* Estratto fornito:

Moving Forward Act: il piano del Congresso

Il governo federale, così come il Congresso, sembrano aver raccolto l’appello lanciato dalle grandi città e sono tuttora impegnati per elaborare piani di sviluppo che, una volta superata l’emergenza contingente, possano dare una spinta all’economia nel medio e lungo periodo.

Alla fine di giugno il Congresso ha reso pubblico il nuovo piano (The Moving Forward Act) da 1,5 trilioni di dollari per le infrastrutture. Il piano rientra all’interno del mega progetto INVEST in America (Investing in a New Vision for the Environment and Surface Transportation Act).

Il piano, che occupa lo spazio lasciato vacante dal FAST (Fixing America’s Surface Transportation Act), terminato il 30 settembre scorso, deve essere adesso rifinanziato dal Congresso ma il suo futuro dipende ovviamente dal dibattito politico tra Repubblicani e Democratici al Senato dopo il voto favorevole del Congresso del 1° luglio scorso.

* Cosa si chiede:
[1] Riscrivi il passo dell'estratto da "Moving Forward Act: il" a "Surface Transportation Act).", sostituendo "grandi città" con "metropoli".
[2] Rispondi a queste domande sull'estratto:
(a) Quanto vale il nuovo piano per le infrastrutture?
(b) In che giorno è terminato il FAST?
(c) In che giorno il Congresso ha votato a favore?

* Informazioni:

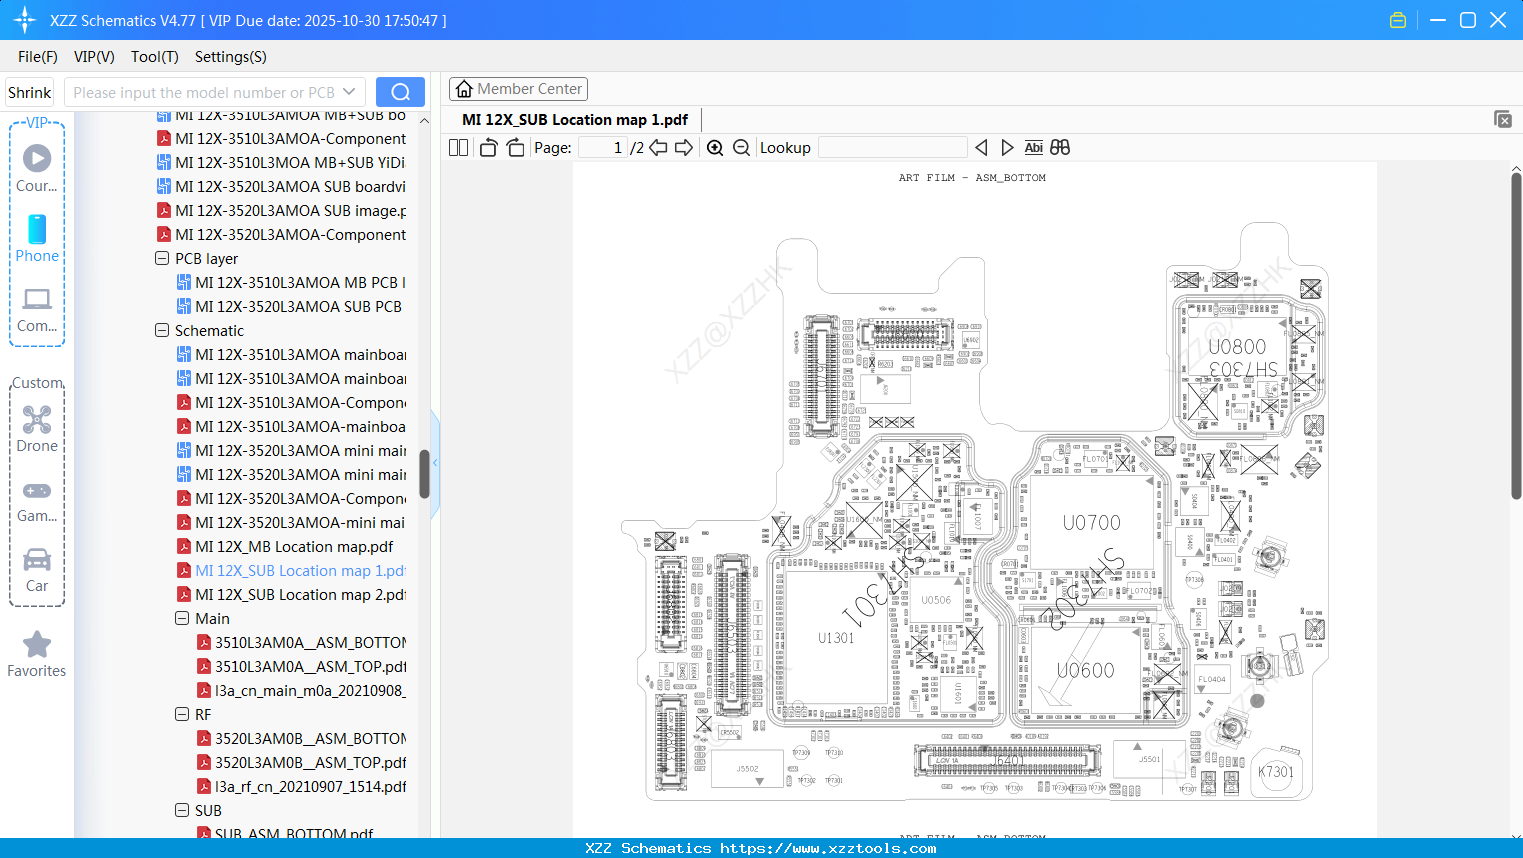Rotate the page counterclockwise
This screenshot has height=858, width=1523.
(x=487, y=147)
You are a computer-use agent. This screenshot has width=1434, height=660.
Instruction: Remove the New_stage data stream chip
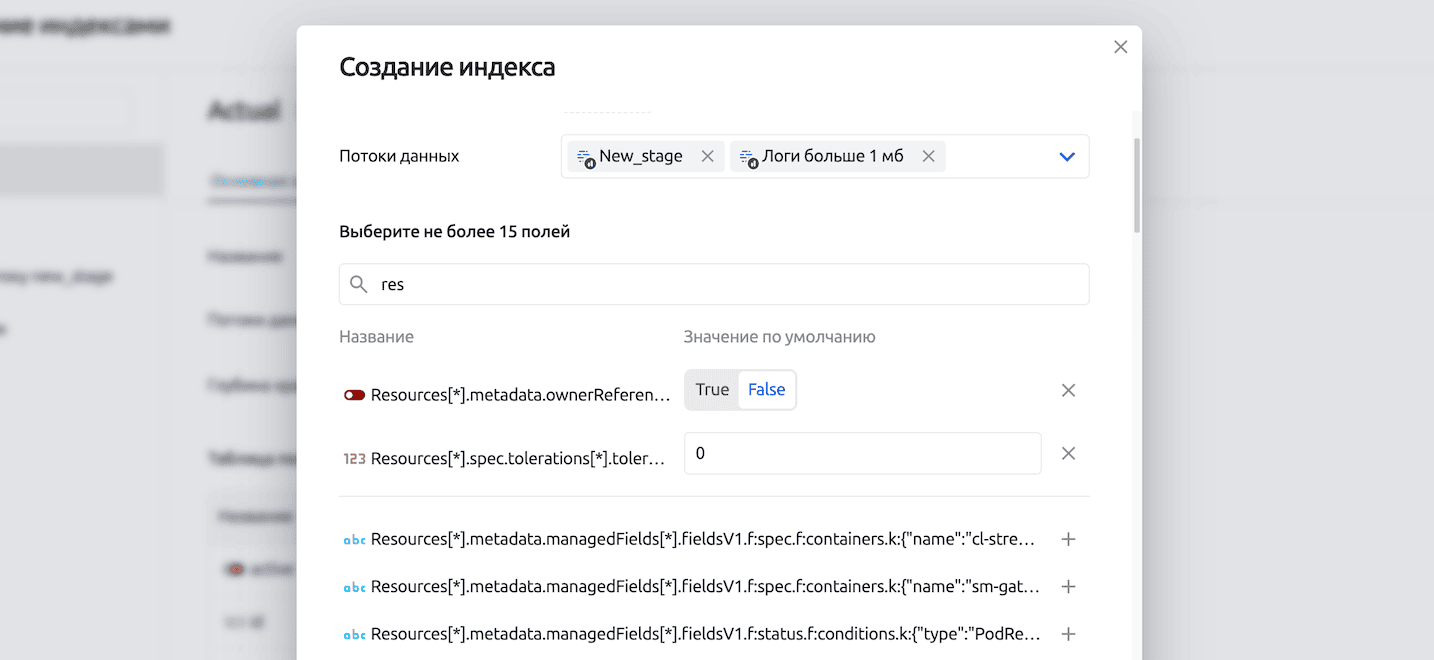[707, 157]
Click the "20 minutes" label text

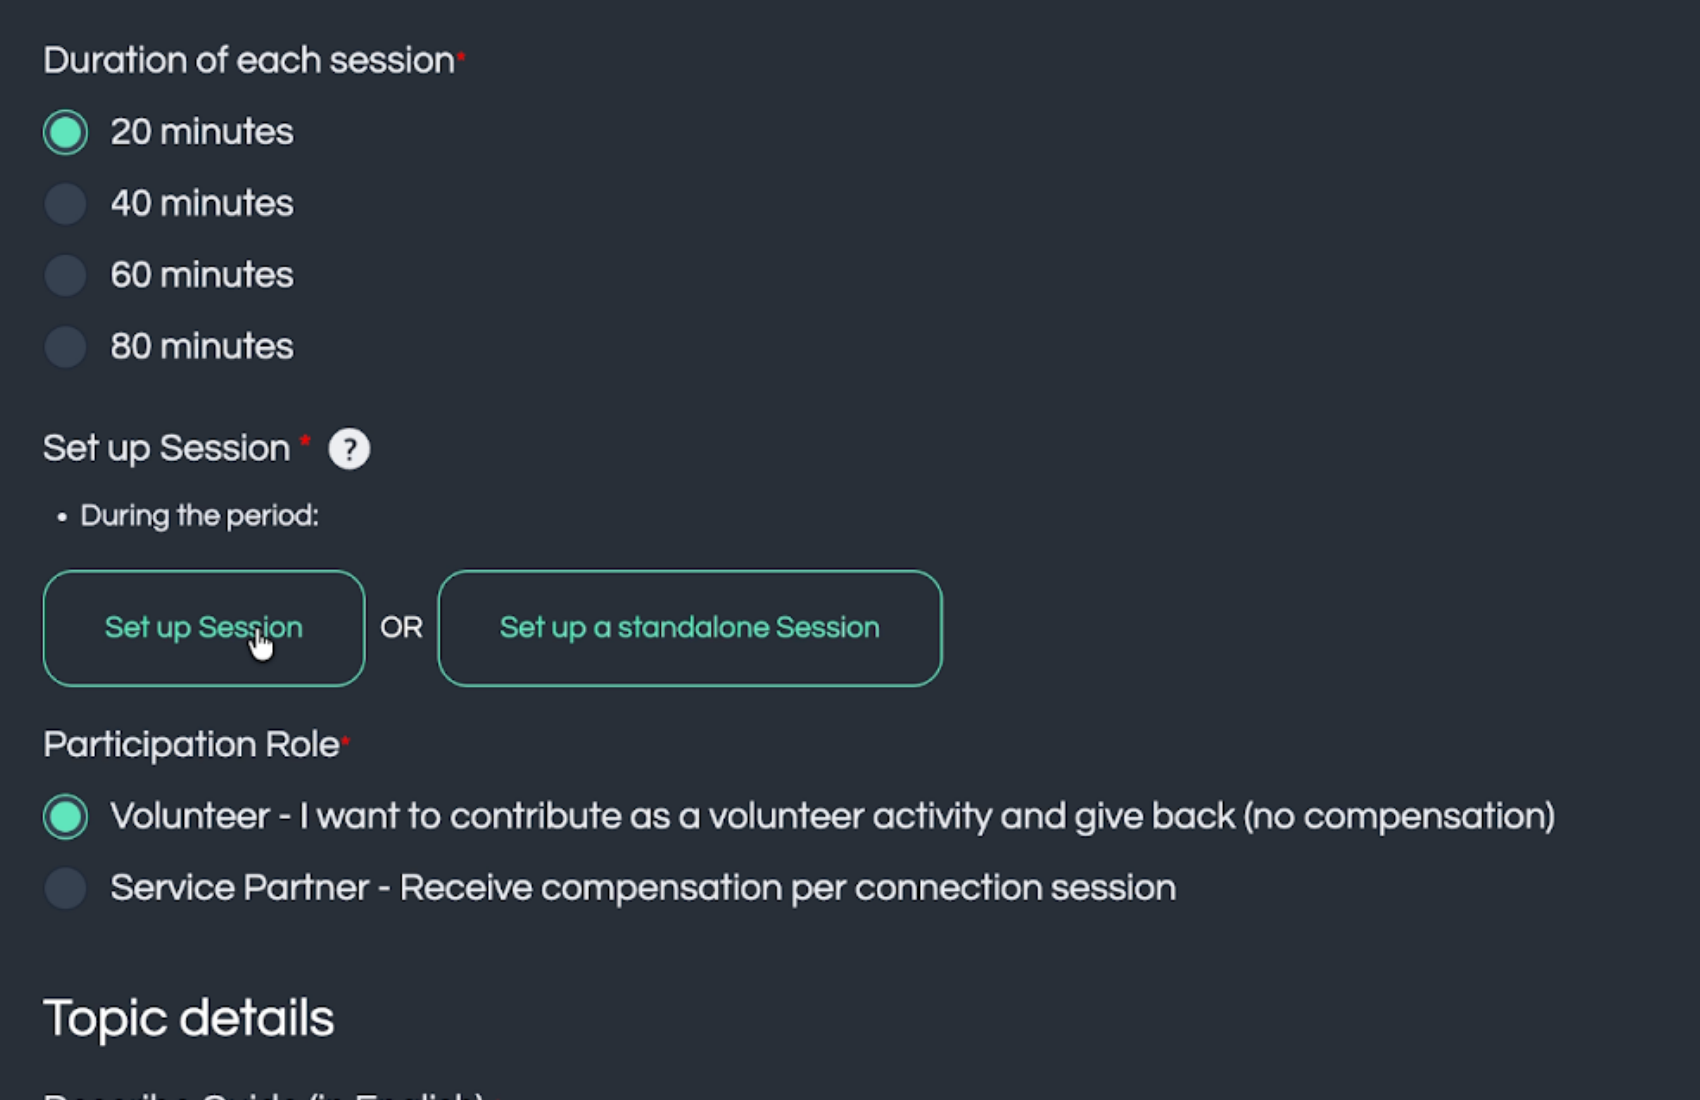pyautogui.click(x=202, y=132)
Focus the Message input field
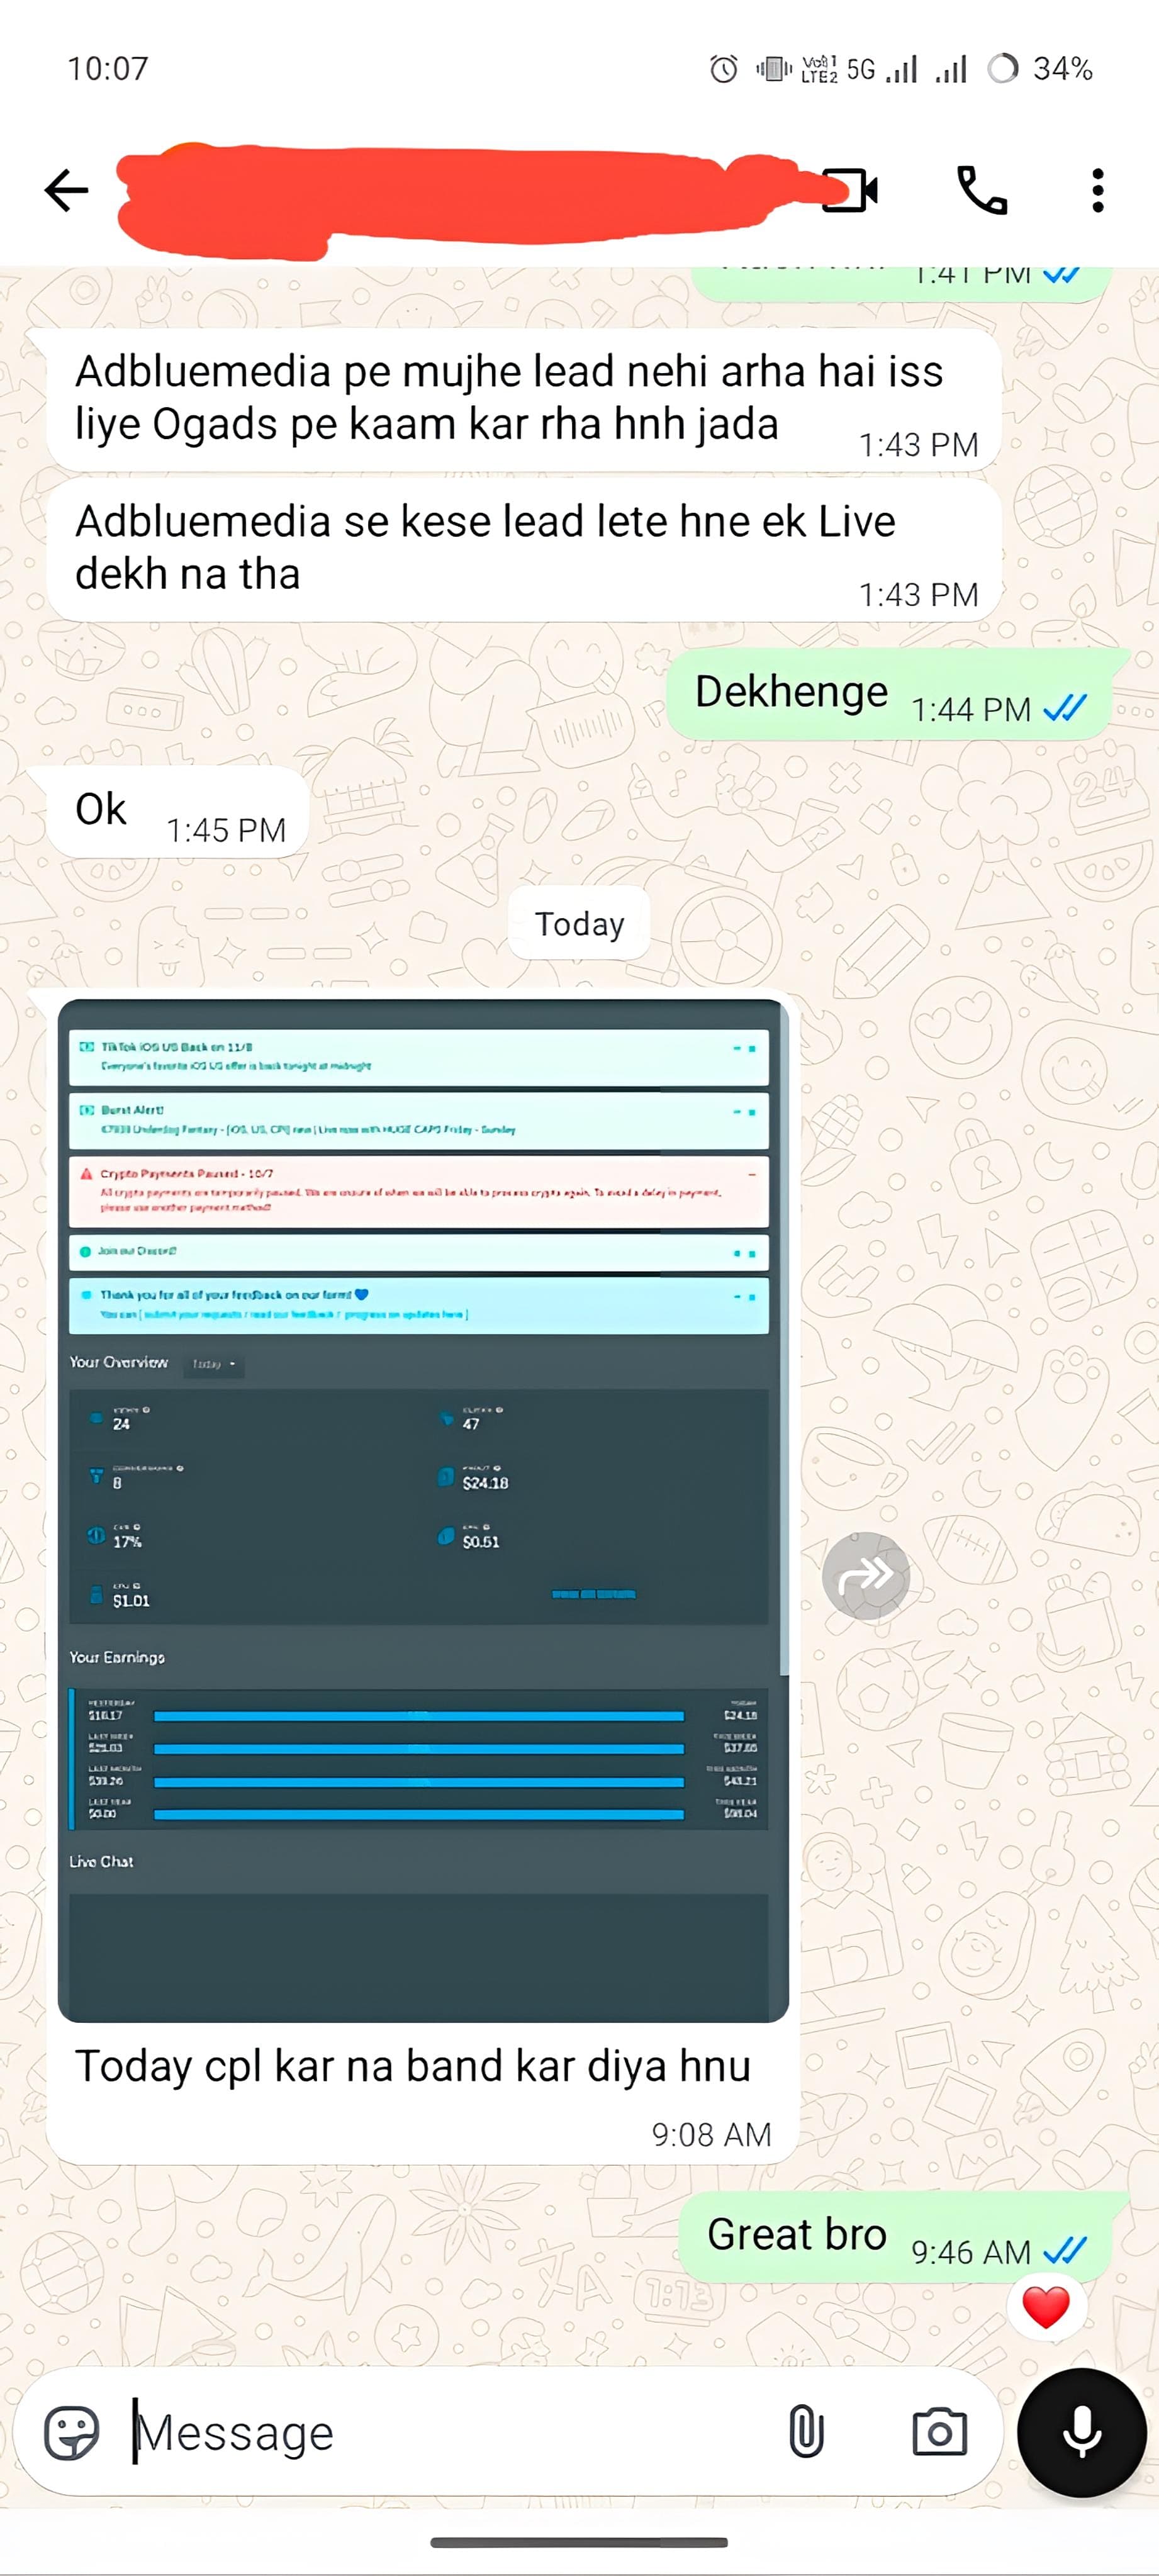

* Risposte per compito:
[1]
Moving Forward Act: il piano del Congresso

Il governo federale, così come il Congresso, sembrano aver raccolto l’appello lanciato dalle metropoli e sono tuttora impegnati per elaborare piani di sviluppo che, una volta superata l’emergenza contingente, possano dare una spinta all’economia nel medio e lungo periodo.

Alla fine di giugno il Congresso ha reso pubblico il nuovo piano (The Moving Forward Act) da 1,5 trilioni di dollari per le infrastrutture. Il piano rientra all’interno del mega progetto INVEST in America (Investing in a New Vision for the Environment and Surface Transportation Act).

[2]
(a) 1,5 trilioni di dollari.
(b) Il 30 settembre scorso.
(c) Il 1° luglio scorso.